Back on the other side of the river, using Westminster Bridge, we get a look at The Houses of Parliament and Big Ben. It’s kind of hard to miss the time from here. This iconic landmark has probably been in your eye line since you’ve arrived in the area.
Further on and heading in a westerly direction via Great George Street, you will find yourself on Birdcage Walk (I’ve always loved this name) and entering St James’s Park. Here you will get your first glimpse of Buckingham Palace.
Again, the best method is on foot as there are no bus stops or tube station that will get you close enough in any less time without having to make half the journey on foot.
You have to remember that it is someone’s home and is only open to the public for a short period during the year. From the end of July until late September, the house is open to the public when the Queen is not at home. She doesn’t sublet and only allows you to look and not touch! You can book your visit on their website.
Part 2 or extended tour (4 - 6 hours)
If you have more time to spend, say 4 – 6 hours in the city of London, then add any of the following places are worth your time.

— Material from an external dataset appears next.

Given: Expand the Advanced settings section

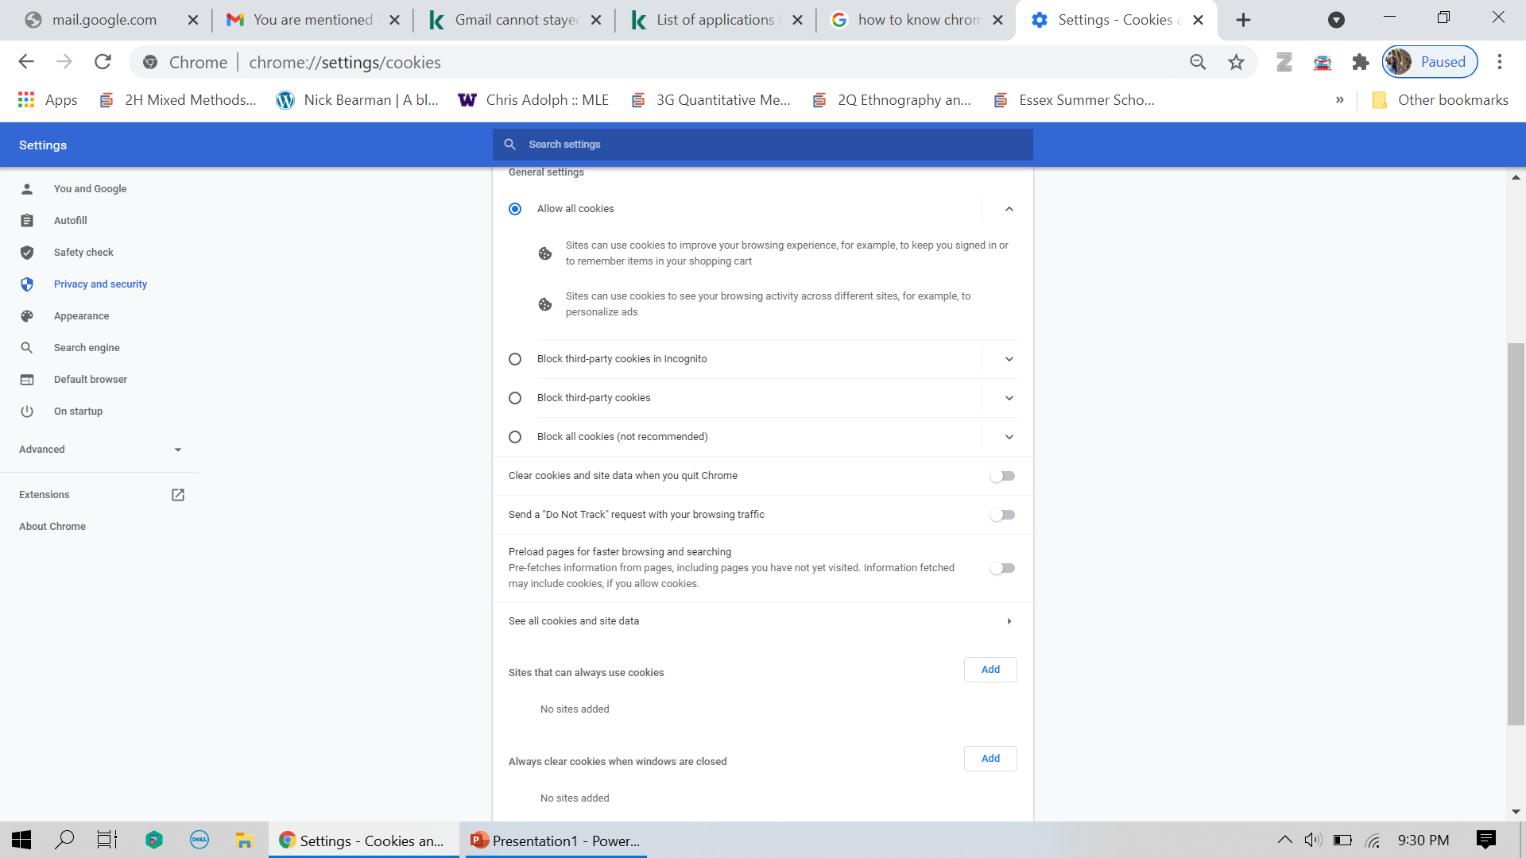Looking at the screenshot, I should point(100,450).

The buildings around the number one Royal Palace are worth a mini-tour of this regal part of town. A walk up The Mall and around Green Park will show off many of the outstanding buildings of the city, Spencer House, St. James’s Palace and Admiralty Arch.
Heading in this direction and through the Arch will take you towards Trafalgar Square and travelling into the very heart of the hustle and bustle of London. It’s a 17-minute walk from “Buck House” to the column. Nevertheless, the views are worth it.
Huge statues, fountains and Nelson’s Column sit amongst this beautiful and popular gathering space in front of The National Gallery which is unquestionably worth a visit.
Next up, and only a 4-minute walk is Leicester Square. If you walk north to the right side of the National Gallery and take a left up Irving Street, you will find a hive of activity both at night and during the day.
A few hundred metres to the west and travelling along Coventry Street (head past M&M World) you will reach Piccadilly Circus, not a real circus of course, but worth a visit just to view the world-famous lights. This is as close as we come to having our own Times Square. Look out for the old Police Box, fans of Doctor Who will be especially interested in this.
Time to use our Travelcard and board the underground at Piccadilly Circus underground station and take the Piccadilly line East towards Cockfosters. Our stop is Covent Garden and is one of my favourite places. The train takes only 5 minutes, but make sure you allow yourself time to get up and down from the platform levels of each Station, in these neighbourhoods, they both go pretty deep.
Anybody never tired of Covent Garden with pavement restaurants galore and street artists performing for a mass audience, to the antique stalls of Jubilee Market and more. At this location, you can truly sit and have the ultimate in people watching experience while sipping a cold beer and taking a well-earned rest to finish your short day.
Visit London and make your own memories.